_Ejercicio escrito:_
Pon en una lista numerada las líneas de las entradas de abajo, empezando por la que contiene "Open help via question mark icon" y terminando con la última línea de las entradas, ambas incluidas. Deja fuera las líneas en blanco.

_Lista de entradas:_
______________________________

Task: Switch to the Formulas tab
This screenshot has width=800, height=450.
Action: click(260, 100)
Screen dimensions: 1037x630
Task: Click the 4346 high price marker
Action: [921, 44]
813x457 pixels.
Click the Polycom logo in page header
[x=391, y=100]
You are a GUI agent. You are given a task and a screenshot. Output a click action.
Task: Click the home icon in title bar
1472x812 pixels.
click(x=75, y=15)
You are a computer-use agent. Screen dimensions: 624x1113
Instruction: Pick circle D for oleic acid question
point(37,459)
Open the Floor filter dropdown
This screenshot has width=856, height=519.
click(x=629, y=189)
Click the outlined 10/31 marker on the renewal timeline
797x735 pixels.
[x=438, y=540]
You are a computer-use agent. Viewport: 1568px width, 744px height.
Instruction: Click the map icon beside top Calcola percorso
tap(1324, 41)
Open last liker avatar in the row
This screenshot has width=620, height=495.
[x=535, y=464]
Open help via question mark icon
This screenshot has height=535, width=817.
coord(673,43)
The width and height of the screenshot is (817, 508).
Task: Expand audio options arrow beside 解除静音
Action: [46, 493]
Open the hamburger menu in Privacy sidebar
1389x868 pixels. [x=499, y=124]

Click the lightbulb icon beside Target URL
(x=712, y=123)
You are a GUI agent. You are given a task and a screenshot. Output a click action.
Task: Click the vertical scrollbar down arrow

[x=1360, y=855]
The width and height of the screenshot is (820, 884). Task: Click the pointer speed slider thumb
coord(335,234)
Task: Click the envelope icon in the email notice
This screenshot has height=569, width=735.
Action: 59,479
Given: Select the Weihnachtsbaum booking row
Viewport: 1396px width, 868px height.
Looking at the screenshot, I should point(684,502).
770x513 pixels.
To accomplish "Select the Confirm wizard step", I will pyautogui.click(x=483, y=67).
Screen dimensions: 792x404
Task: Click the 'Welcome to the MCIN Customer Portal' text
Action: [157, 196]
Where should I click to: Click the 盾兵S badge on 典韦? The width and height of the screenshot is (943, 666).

______________________________

_Respuesta al ejercicio:_
1. Open help via question mark icon
2. This screenshot has height=535, width=817.
3. coord(673,43)
4. The width and height of the screenshot is (817, 508).
5. Task: Expand audio options arrow beside 解除静音
6. Action: [46, 493]
7. Open the hamburger menu in Privacy sidebar
8. 1389x868 pixels. [x=499, y=124]
9. Click the lightbulb icon beside Target URL
10. (x=712, y=123)
11. You are a GUI agent. You are given a task and a screenshot. Output a click action.
12. Task: Click the vertical scrollbar down arrow
13. [x=1360, y=855]
14. The width and height of the screenshot is (820, 884). Task: Click the pointer speed slider thumb
15. coord(335,234)
16. Task: Click the envelope icon in the email notice
17. This screenshot has height=569, width=735.
18. Action: 59,479
19. Given: Select the Weihnachtsbaum booking row
20. Viewport: 1396px width, 868px height.
21. Looking at the screenshot, I should point(684,502).
22. 770x513 pixels.
23. To accomplish "Select the Confirm wizard step", I will pyautogui.click(x=483, y=67).
24. Screen dimensions: 792x404
25. Task: Click the 'Welcome to the MCIN Customer Portal' text
26. Action: [157, 196]
27. Where should I click to: Click the 盾兵S badge on 典韦? The width and height of the screenshot is (943, 666).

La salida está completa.